Netflix To Remake French Classic ‘The Wages of Fear’

( – The French classic “The Wages of Fear” from the 1950s will be remade by Netflix in an upcoming project that will reunite the streaming service with action-thriller guru Julien Leclercq.

There is little known about the adaptation outside of its stars, but a first peek picture from Netflix hints at a modern setting. The film’s production has begun, and it will be released in 2024.

Franck Gastambide, who is well recognized for his performance in “Taxi 5,” will star in Leclercq’s remake with Sofiane Zermani, Ana Girardot, and Alban Lenoir.

Folco Lulli, Yves Montand, Charles Vanel, and Peter van Eyck appeared in the 1953 original as four out-of-luck men hired to transport trucks packed with nitroglycerine into the mountains as a component of an attempt to put out a fire in an oil well. The piece is widely considered to be among the best of its kind.
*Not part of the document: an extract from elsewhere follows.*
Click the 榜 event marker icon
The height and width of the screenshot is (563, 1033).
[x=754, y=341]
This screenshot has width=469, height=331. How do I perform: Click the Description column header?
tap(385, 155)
Leclercq has said that rejoining his actors for a remake for global distribution on Netflix requires him to give the project his best. Among the many high-energy action movies he has directed are “The Assault,” a 2010 film about a hijacking, and “Sentinelle,” which stars Olga Kurylenko. The Netflix crime series “Ganglands” he worked on was his earlier project with the streaming service.
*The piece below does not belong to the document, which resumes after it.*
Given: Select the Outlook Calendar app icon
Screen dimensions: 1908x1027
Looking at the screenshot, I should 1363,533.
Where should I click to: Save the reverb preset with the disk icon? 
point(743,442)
The filmmaker also shares screenwriting credits with “Ganglands” author Hamid Hlioua. Labyrinthe Films, founded by Leclercq and Julien Madon and located in Paris, is responsible for the production.
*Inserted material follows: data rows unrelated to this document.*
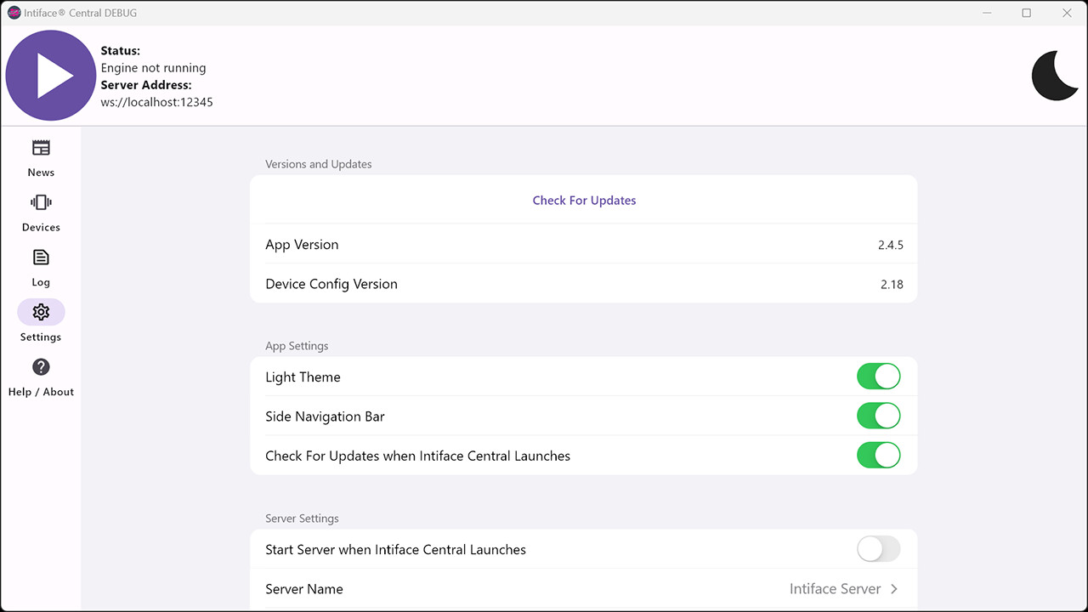
Task: Start the engine with the play button
Action: point(51,76)
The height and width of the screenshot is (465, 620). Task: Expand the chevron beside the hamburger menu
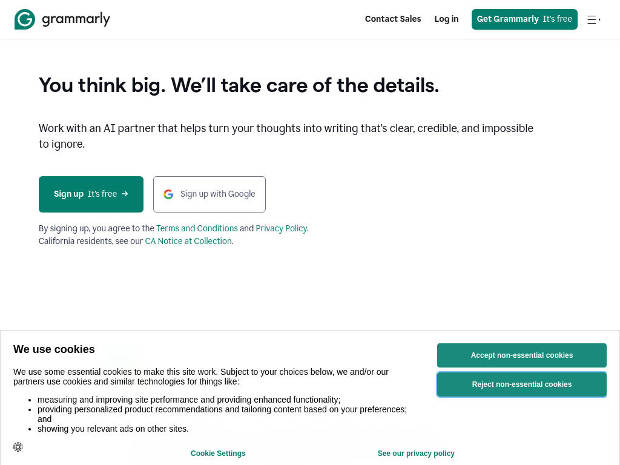click(x=599, y=19)
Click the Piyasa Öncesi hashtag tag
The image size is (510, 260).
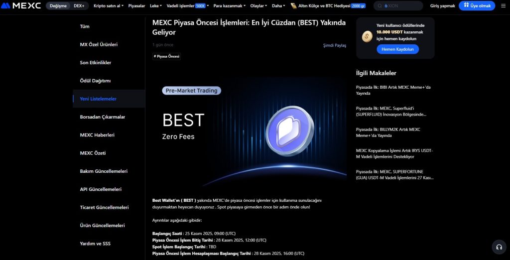(166, 57)
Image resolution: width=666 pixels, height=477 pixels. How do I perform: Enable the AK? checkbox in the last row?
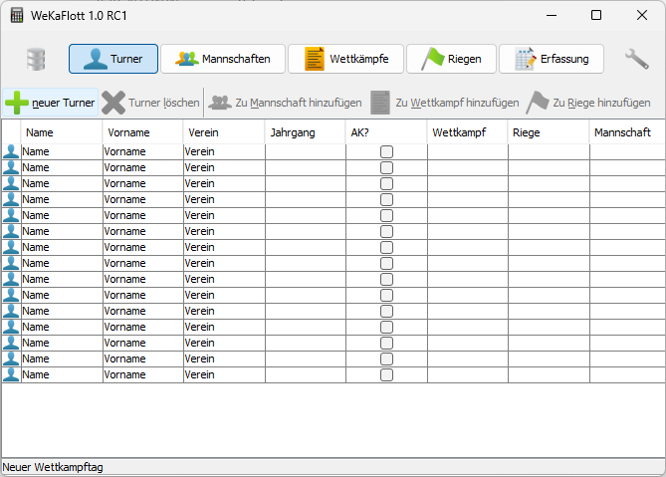coord(386,374)
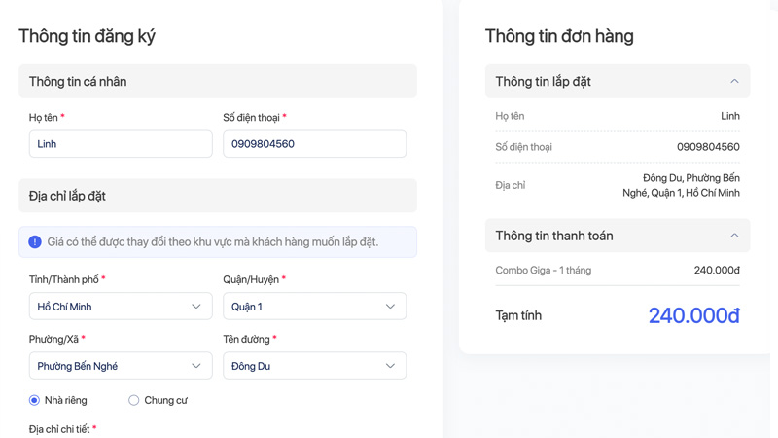Image resolution: width=778 pixels, height=438 pixels.
Task: Click the Họ tên input field
Action: tap(121, 144)
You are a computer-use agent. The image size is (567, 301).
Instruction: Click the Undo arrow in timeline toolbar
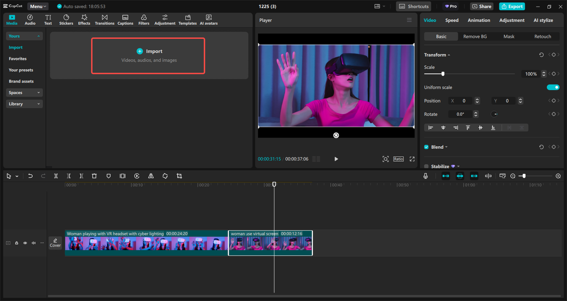pyautogui.click(x=30, y=176)
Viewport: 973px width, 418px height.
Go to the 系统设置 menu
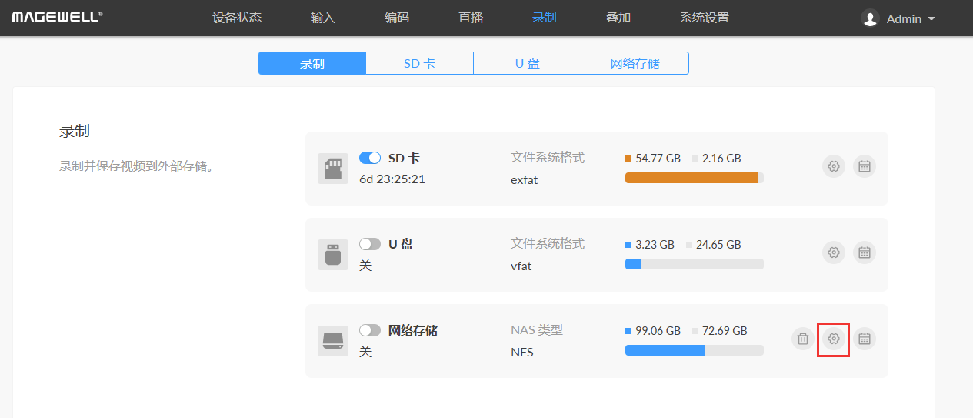pyautogui.click(x=704, y=18)
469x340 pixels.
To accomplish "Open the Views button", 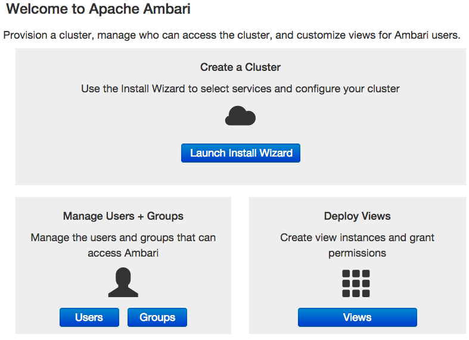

Henri-Georges Clouzot directed the first cinematic adaptation. From Georges Arnaud’s titular book, Henri-Georges and Jean Clouzot adapted this film. Nearly seven million Americans saw it in theaters, and it also took home top honors at the Cannes and Berlin Film Festivals in 1953.

Christopher Nolan has mentioned showing the original film to his “Dunkirk” cast and crew in order to get them psyched up for the truck sequences in the World War II epic. An episode of “MacGyver,” the TV series from the 1980s, and Howard W. Koch’s “Violent Road” were both clearly influenced by the movie and the book.